Cloud Service is a cloud computing platform like Amazon EC2 or Microsoft Azure, but in my codes, a WCF application acts as Cloud Service for simplification.

Analyze workers could run on virtual machines or physical machines.

Pic 1

Solution Implementation

The attached source code provides a simplified implementation, it consists of the following components, shown in Pic 2.

Pic 2

Those components in green are built from attached source codes, those in blue are Windows components/features.

Crashed Program

Client.exe and NativeClient.exe are those processes to be crash-monitored, Client.exe is a managed program written in C# and NativeClient.exe is an unmanaged program written C++, I’m using memory access violation to make them crash for demo purpose, following are those codes making crash.

C#

char[] charArr = new char[10];
charArr[10] = 'a';

C++

char* p = NULL;
*p = 'b';

Sensor.exe

Sensor.exe is an Out-of-Process COM server written with C++/ATL, it’s running as an NT service. It acts the role of Product Monitor. Here I choose an Out-of-Process COM in the form of NT service because of the following considerations:

  1. Very easy for both managed codes and unmanaged codes to integrate
  2. Decoupling integration from the dependency of .NET Framework
  3. COM provides strong interfaces and versioning
  4. With NT service COM server, we needs just one Sensor.exe instance to monitor all processes, which is lightweight.

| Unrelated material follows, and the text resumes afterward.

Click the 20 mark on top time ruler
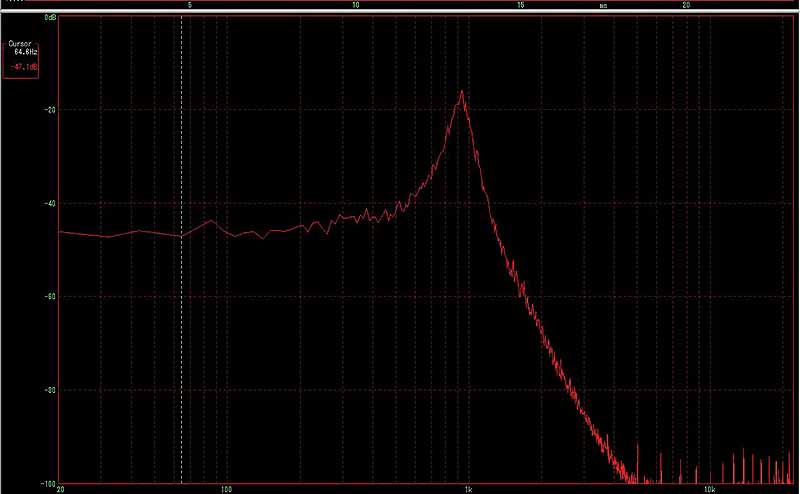point(685,5)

Sensor.exe provides only 1 interface IProcessSensor with 2 methods - RegisterProcess and UnregisterProcess.

interface IProcessSensor : IDispatch{
    [id(1), helpstring("Register a process with its ID")] HRESULT RegisterProcess(LONG ProcessID);
    [id(2), helpstring("UnRegister a process with its ID")] HRESULT UnregisterProcess(LONG ProcessID);
};

RegisterProcess enables Sensor.exe monitor whether a process has a crash happened.

RegisterProcess stops Sensor.exe from monitoring a process.

So if a process wants itself be monitored, for C#, it only needs adding 1 line codes.

new ProcessSensor().RegisterProcess(Process.GetCurrentProcess().Id);

For C++, it needs a little more code, it’s essentially C++ is much more complex to programmer than C#.

::CoInitialize(NULL);
SensorLib::IProcessSensor* pSensor = NULL;
HRESULT hr = ::CoCreateInstance(__uuidof(SensorLib::ProcessSensor),
NULL,
CLSCTX_LOCAL_SERVER,
__uuidof(SensorLib::IProcessSensor),(void**)&pSensor);
pSensor->RegisterProcess(::GetCurrentProcessId());
pSensor->Release();
::CoUninitialize();

Sensor.exe utilizes WER (Windows Error Report) to collect crash dump, when a process invokes RegisterProcess, sensor.exe will configure WER item in registry to enable dump generation for that process.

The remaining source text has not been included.